- Demo Page - Kubernetes Pod Load Balancer
- Kubernetes - Production-Grade Container Orchestration
- Kubernetes - Picking the Right Solution
- Kubernetes - Learn Kubernetes Basics
- Github - Kubernetes Pod Load Balancer Demo
- Docker Hub - jweissig/alpine-k8s-pod-lb-demo
- Github - Kubernetes The Hard Way
- Amazon - Kubernetes: Up and Running: Dive into the Future of Infrastructure
Kubernetes General Explanation
In this episode, we are going to check out Kubernetes, which is very popular for Container Orchestration. We will chat what Kubernetes is, why people are using it, and then look at how it works by deploying an example application to a test cluster.
The Kubernetes site has a pretty good summary of what Kubernetes is. It says, “Kubernetes (k8s) is an open-source system for automating deployment, scaling, and management of containerized applications.” But, what does that actually mean?
Well, lets jump over to our Containers In Production Map for a second and zoom into the Container Orchestration section. Container Orchestration is really the heart and sole of your production deployment, as it will automate much of the deployment and scaling bits needed for running containerized applications. You cannot get far without it.
For this episode, I wanted to take a step back for a few minutes and just chat generally about the concept of Container Orchestration, and what that means. As, most of these Orchestration tools, even outside of Kubernetes, have these types of features. So, it makes sense to chat about it in general and hopefully that will flush things out. I have created a few diagrams that will help explain what I am talking about.

- **Exercise set**
1/ How does the Kubernetes site define Kubernetes, as quoted in the Kubernetes episode text?
2/ Proceed with the Kubernetes episode text, starting after its last sentence.
These saved data entries come from a different source.

Saved data entries:
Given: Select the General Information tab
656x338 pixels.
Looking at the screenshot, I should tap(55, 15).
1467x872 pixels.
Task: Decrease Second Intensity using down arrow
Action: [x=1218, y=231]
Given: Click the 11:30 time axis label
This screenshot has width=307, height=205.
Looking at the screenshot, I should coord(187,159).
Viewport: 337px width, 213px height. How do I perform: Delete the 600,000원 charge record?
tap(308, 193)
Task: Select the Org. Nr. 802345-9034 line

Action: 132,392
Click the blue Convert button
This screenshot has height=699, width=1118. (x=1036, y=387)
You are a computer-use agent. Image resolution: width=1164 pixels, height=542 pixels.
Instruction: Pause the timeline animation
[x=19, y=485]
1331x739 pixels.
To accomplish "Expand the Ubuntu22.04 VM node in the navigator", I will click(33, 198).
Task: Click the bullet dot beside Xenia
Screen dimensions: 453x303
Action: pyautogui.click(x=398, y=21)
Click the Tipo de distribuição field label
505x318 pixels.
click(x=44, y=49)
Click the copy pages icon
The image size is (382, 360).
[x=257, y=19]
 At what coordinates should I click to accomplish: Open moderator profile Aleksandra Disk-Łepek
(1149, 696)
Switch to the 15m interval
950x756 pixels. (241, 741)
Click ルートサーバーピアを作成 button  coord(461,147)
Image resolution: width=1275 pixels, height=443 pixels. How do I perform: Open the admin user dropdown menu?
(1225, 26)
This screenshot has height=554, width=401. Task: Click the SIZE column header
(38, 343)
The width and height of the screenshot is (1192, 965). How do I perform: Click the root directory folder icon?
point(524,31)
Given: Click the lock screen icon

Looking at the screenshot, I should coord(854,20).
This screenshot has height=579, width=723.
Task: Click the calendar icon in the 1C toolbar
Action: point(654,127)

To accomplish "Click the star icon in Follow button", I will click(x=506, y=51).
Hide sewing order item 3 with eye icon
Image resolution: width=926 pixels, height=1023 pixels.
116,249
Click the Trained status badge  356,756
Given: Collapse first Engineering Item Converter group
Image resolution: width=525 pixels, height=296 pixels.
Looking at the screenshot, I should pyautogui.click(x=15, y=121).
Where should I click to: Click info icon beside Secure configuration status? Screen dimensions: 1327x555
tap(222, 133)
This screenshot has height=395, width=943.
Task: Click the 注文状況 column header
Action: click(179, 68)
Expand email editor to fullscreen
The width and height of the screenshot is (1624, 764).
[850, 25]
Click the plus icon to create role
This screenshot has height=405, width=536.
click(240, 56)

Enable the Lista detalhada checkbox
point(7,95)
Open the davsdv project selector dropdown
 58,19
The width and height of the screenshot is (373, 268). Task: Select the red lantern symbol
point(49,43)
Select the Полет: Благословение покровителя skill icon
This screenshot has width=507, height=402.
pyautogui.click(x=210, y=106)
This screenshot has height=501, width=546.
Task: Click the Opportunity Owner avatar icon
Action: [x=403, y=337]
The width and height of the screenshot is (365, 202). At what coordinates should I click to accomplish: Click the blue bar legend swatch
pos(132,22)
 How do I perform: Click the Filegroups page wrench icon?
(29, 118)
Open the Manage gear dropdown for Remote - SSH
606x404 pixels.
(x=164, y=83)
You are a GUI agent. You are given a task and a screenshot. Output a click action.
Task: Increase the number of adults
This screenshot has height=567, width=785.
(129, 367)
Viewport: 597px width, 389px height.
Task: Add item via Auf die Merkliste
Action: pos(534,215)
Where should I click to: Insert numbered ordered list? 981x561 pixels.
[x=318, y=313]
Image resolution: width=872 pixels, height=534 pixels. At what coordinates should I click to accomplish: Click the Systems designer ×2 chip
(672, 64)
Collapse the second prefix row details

- **Results for the exercise**
1/ As an open-source system for automating deployment, scaling, and management of containerized applications.

2/
What is Container Orchestration?
So, what is Container Orchestration? Well, lets mock up an example cluster here, then walk through a few scenarios. Imagine you have 3 servers, we will call these Master nodes, these are in charge of running your cluster. Next, you have a set of Worker nodes. All of these machines will typically be running a fairly minimalistic operating system with Docker installed. Once they are configured, you are typically not doing anything with them, except running containerized applications. I added the 3 Master nodes, and 5 Worker nodes, for High-Availability. The general concept, is that we can have a few of these nodes fail and things will still be okay, because we have built in redundancy.
Also note, these Master nodes are special, in that they will be coordinating what is happening on the cluster, along with scheduling and monitoring container deployments. These Master nodes are constantly chatting with each other too, they use tools like etcd (a distributed database), to share state and prevent any one Master Node failure, from taking down the cluster. You will typically not run anything on these Master nodes, except the software for managing the cluster. Basically, you are not running workloads there.
The Master Nodes, besides chatting amongst themselves, are also in constant communication with the Worker Nodes, to make sure things are healthy and running as expected. I think of it as these Master Nodes are constantly tracking things like: the status of all Master Nodes, the status of all Worker Nodes, and the status of all Containerized Applications deployed into the cluster. This state information is constantly replicated across all master nodes too.
Now that we have our example cluster up and running with Master and Worker nodes. Lets deploy an application to it. You might say, “Hey cluster, run 5 instances of my frontend container”. To do this with Kubernetes, you will typically use the kubectl command to connected to a Master Node, and either pass in command-line arguments, or pass in a YAML file that describes your application, and what you want to happen. You can automate this down the road with a continuous integration pipeline too.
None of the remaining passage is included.